Hola a todos
Antes de nada, quiero comentar que, como ya he recordado en varias ocasiones, no he realizado el estudio de esta portada y que sólo he dado algunas pinceladas. Lo que va a continuación, será otro apunte particular, pues esta portada se las trae, tal y como están poniendo de manifiesto las magníficas entradas que se están desarrollando.
Demiguel me preguntaba:
demiguel escribió:
En una entrada anterior Corbio hace un análisis historicista del friso central basándose en la desnudez iconográfica de las arquivoltas y en el mochón o, quizás, peana colocada sobre la cabeza de Jesucristo… tendría que leer la interpretación de Corbio sobre los espacios intercolumnares vacíos para evaluar mejor la interpretación.
Es decir, demiguel, con buen ojo y criterio, como siempre, solicita mi lectura de los espacios intercolumnares vacíos, que (si no he contado mal) son diez y están colocados delante y detrás de lo que interpretamos como la historia lineal del género humano siguiendo a Juan Escoto Eriúgena.

Por lo tanto, la interpretación que demos de estos diez espacios intercolumnares vacíos tendría que tener cierto contenido histórico y, claro está, ser sostenida también a través de un texto del mismo autor de referencia, Eriúgena.
¿Cuál es la historia del género humano para un seguidor del pensamiento neoplatónico de Eriúgena? Hay un antes y un después del llamado pecado de la prevaricación cometido por Adán antes del famoso pecado de Eva. Como consecuencia del pecado de prevaricación de Adán, éste pierde su naturaleza espiritual (por la que era igual a los ángeles) y pasará a tener una naturaleza material en un doble sexo. A partir de ese momento, se inicia la historia del género humano y su regreso a Dios.
Me tiro a la piscina. ¿Cómo representar la naturaleza primigenia espiritual de la naturaleza humana por la que era igual a los ángeles? Y, sobre todo, ¿a través de qué símbolo? ¿Podría hacerse a través de esos diez espacios intercolmnares vacíos en un contexto apocalíptico, es decir, de juicio final? Si fuese así, tal vez estuvieran interpretando este texto de Eriúgena, que es la continuación natural de su interpretación a la Parábola del Hijo pródigo, sobre la que ya escribimos:
“La interpretación es la misma en el caso del dracma perdido, y después de la destrucción de este mundo, como la de una casa, fue encontrado por la mujer –esto es, por la sabiduría de Dios-, que lo hizo y tiene su posesión. También se enumera el décimo, puesto que la naturaleza humana no sólo ha sido hecha igual a los nueve órdenes de los ángeles, sino también no hay ningún orden angélico al que la naturaleza humana, después de su restablecimiento, no se interponga de acuerdo con los grados inteligibles, hasta que se complete el décimo perfecto de la ciudad celeste, siendo testigo de todo esto Dionisio Areopagita en su libro De caelesti hierarchia.”De acuerdo con este texto:
1. Después de la destrucción del mundo, el hombre será encontrado por la Sabiduría de Dios, es decir, el Hijo en la interpretación neoplatónica de Eriúgena, a la manera que el dracma fue encontrado por la mujer de la casa.

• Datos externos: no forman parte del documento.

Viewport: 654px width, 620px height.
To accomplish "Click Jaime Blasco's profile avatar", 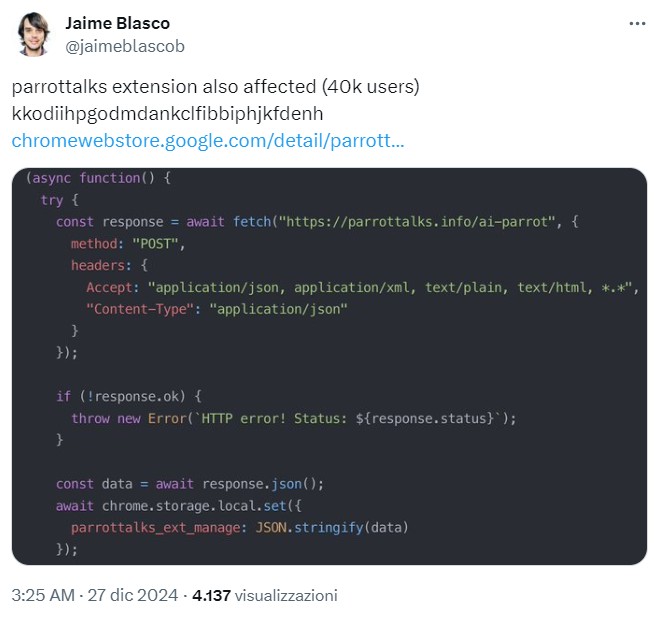I will coord(34,35).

2. Pueden ser diez espacios intercolumnares vacíos porque vendrían a convertirse en los símbolos interpretativos de los nueve órdenes de ángeles más el de la naturaleza humana en el contexto de su restablecimiento en el Cielo (Paraíso)con Dios, después de acabar la historia humana en la tierra. Además, esos espacios intercolumnares vacíos se encuentran realizados entre columnas triples, un claro símbolo trinitario:

3. Ahora, siguiendo a Dionisio Areopagita, el décimo perfecto (¿el número diez de esos espacios intercolumnares vacíos?) se convierte en el símbolo de la ciudad celeste, es decir, de la Jerusalén celeste.
En un contexto de destrucción del mundo, la explicación de la naturaleza espiritual del hombre, eso sí, en clave de la teología neoplatónica deudora de la obra de Juan Escoto Eriúgena, a través de la simbología del número diez y de la idea de su retorno, regreso o restablecimiento en el Cielo (Paraíso) con Dios, es decir, a la ciudad celeste.
Pero, como ya he escrito, sólo son pinceladas parciales hechas con la intención de ayudar en el desarrollo del magnífico trabajo realizado hasta ahora. Ya callo.